▶ _Entries shown_:

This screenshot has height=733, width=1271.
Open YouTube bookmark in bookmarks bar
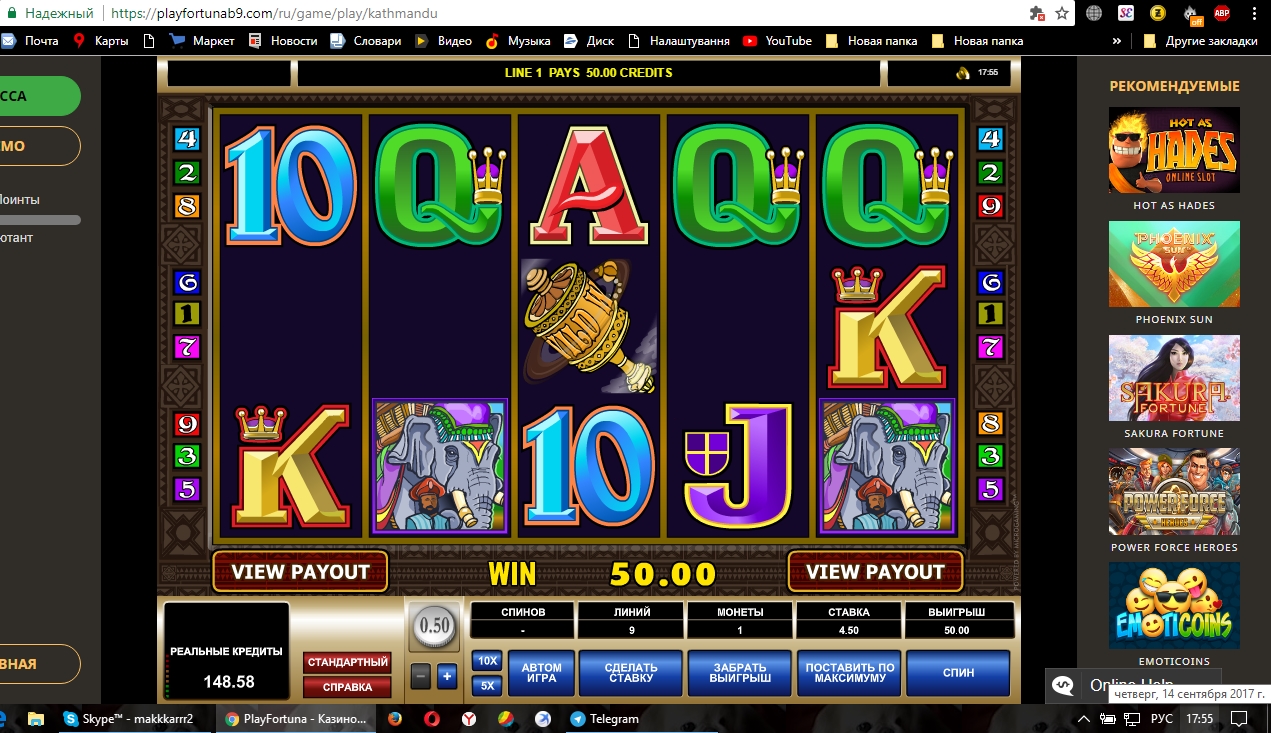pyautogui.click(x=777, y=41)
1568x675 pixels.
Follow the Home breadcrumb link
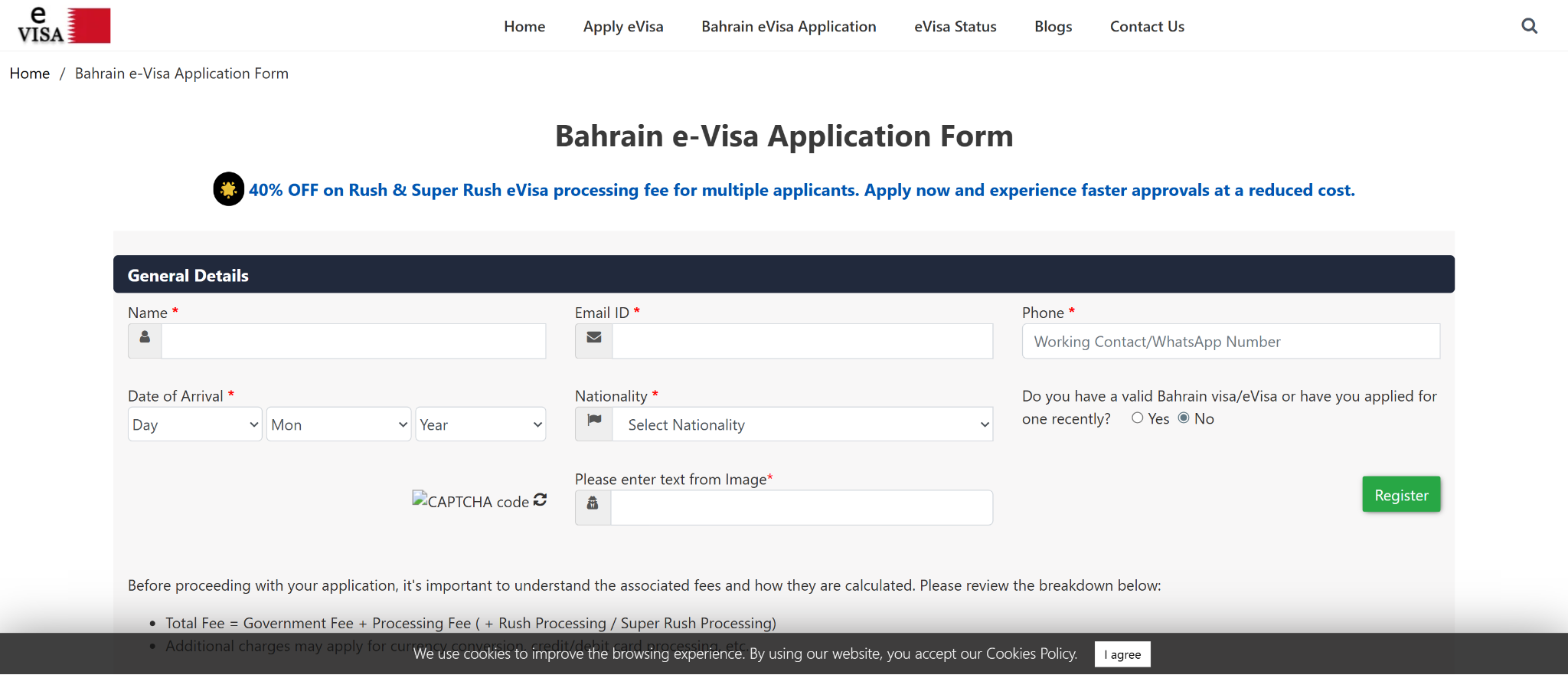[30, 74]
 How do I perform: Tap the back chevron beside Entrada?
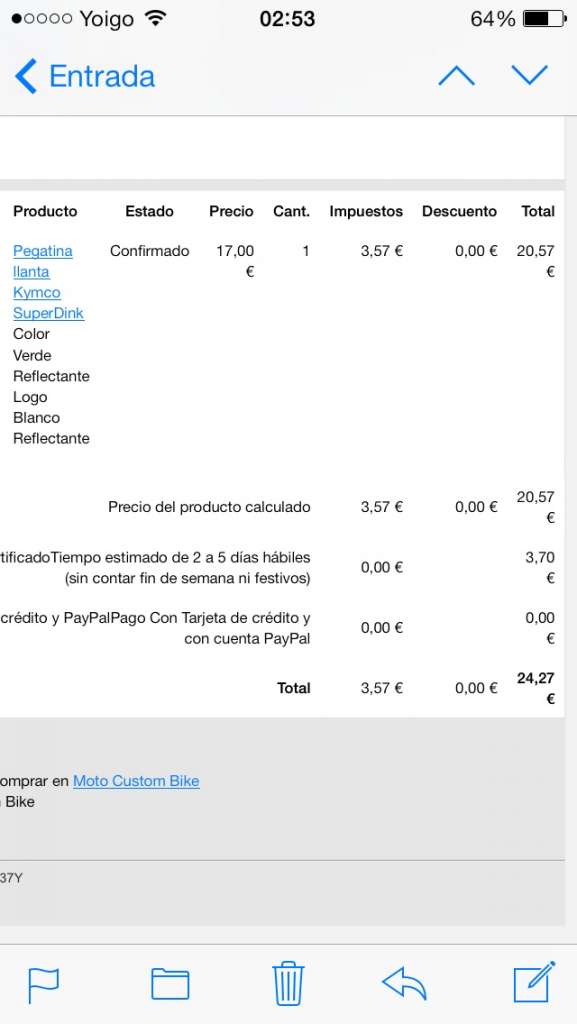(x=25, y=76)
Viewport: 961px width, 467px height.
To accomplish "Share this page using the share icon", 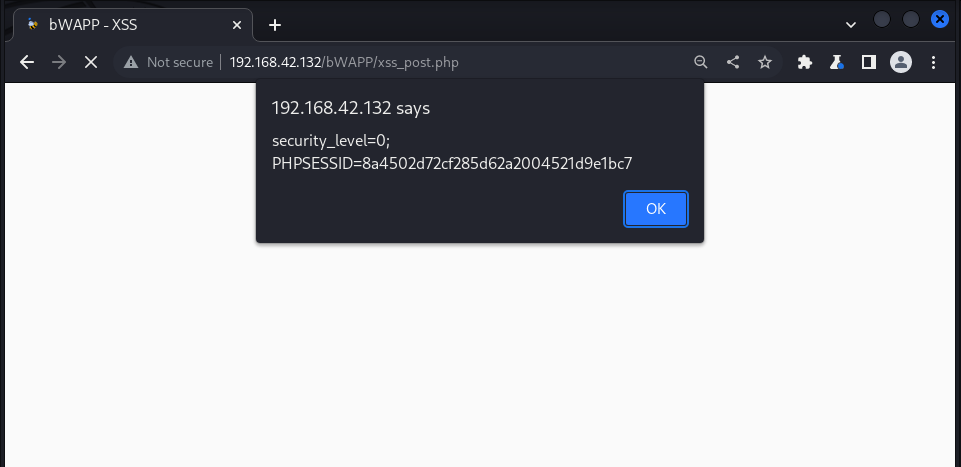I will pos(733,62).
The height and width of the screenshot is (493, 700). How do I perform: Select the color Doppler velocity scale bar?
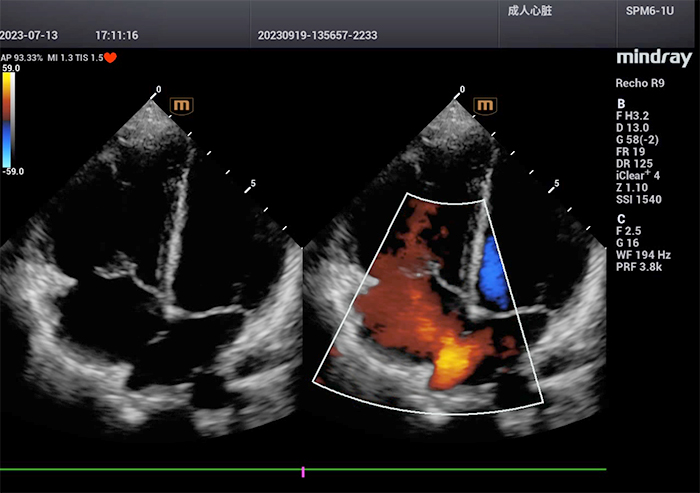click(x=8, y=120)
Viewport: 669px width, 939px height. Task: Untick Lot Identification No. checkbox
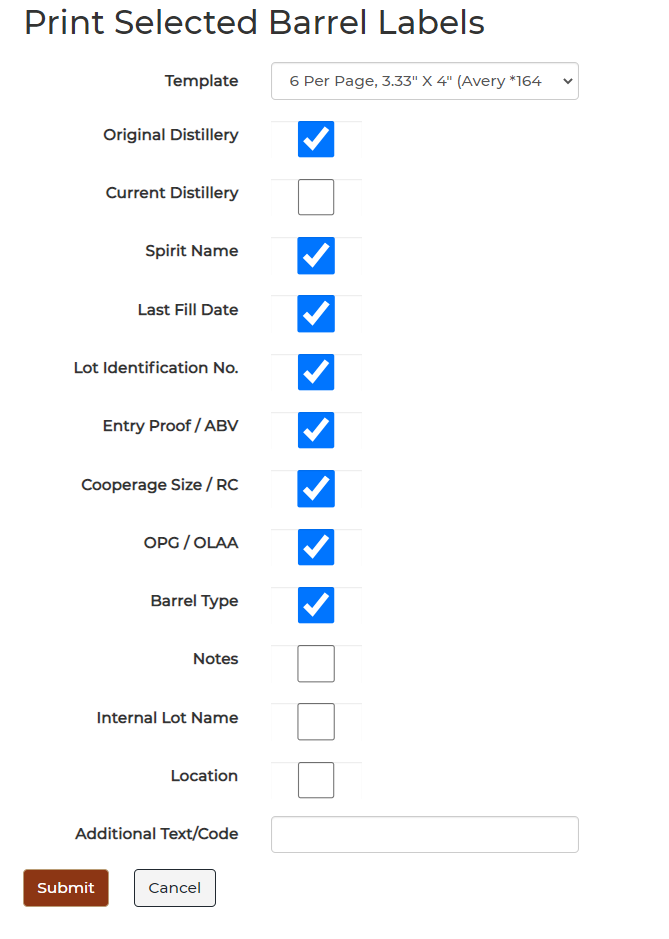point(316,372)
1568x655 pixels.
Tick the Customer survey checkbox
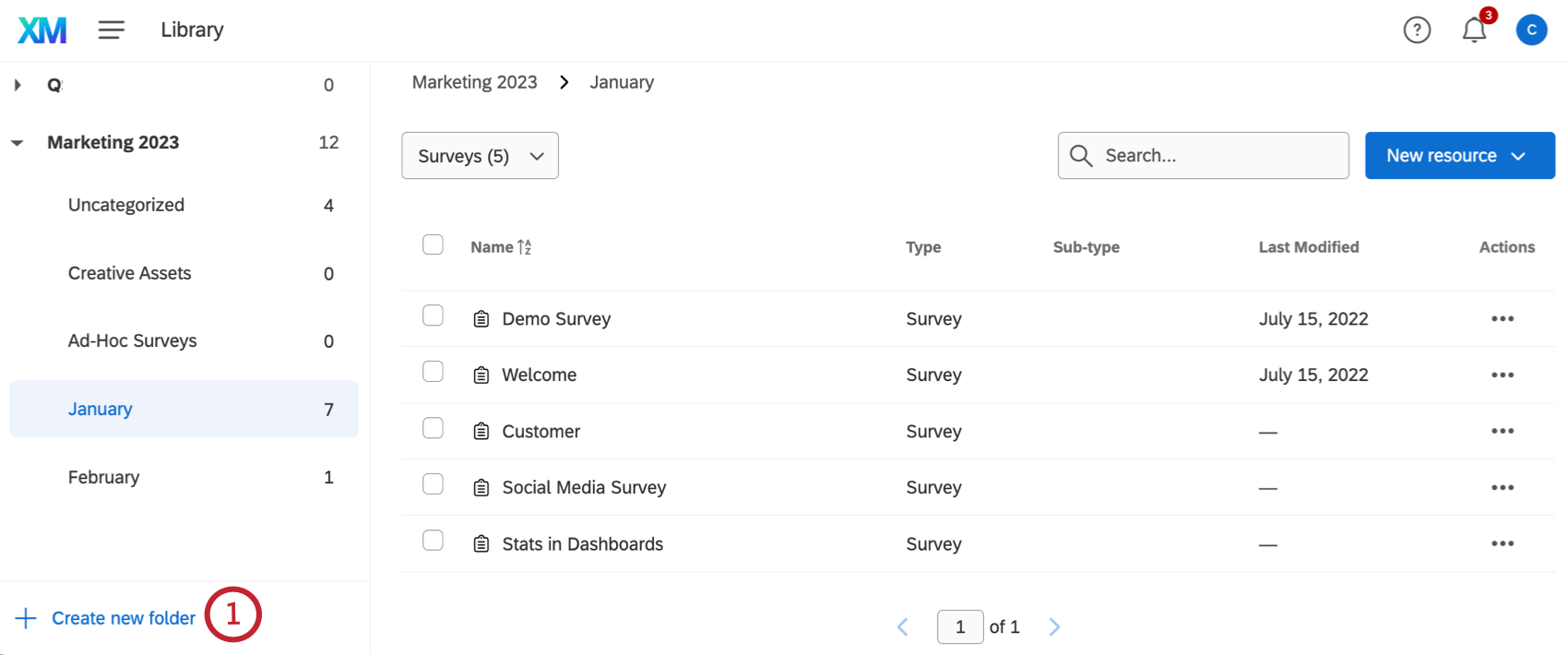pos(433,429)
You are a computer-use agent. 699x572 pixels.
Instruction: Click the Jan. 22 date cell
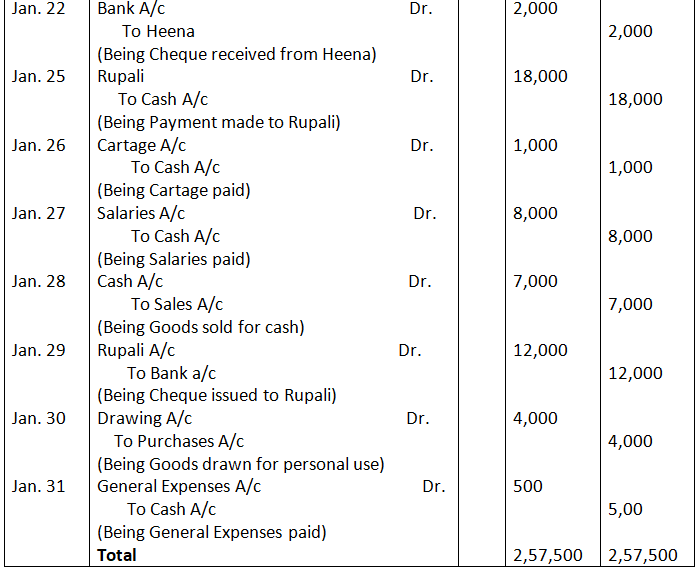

▶ _Work order_: Look at the records above. Copy every line where the string "pixels" occurs.

▶ _Exercise result_:
1568x675 pixels.
1568x655 pixels.
You are a computer-use agent. 699x572 pixels.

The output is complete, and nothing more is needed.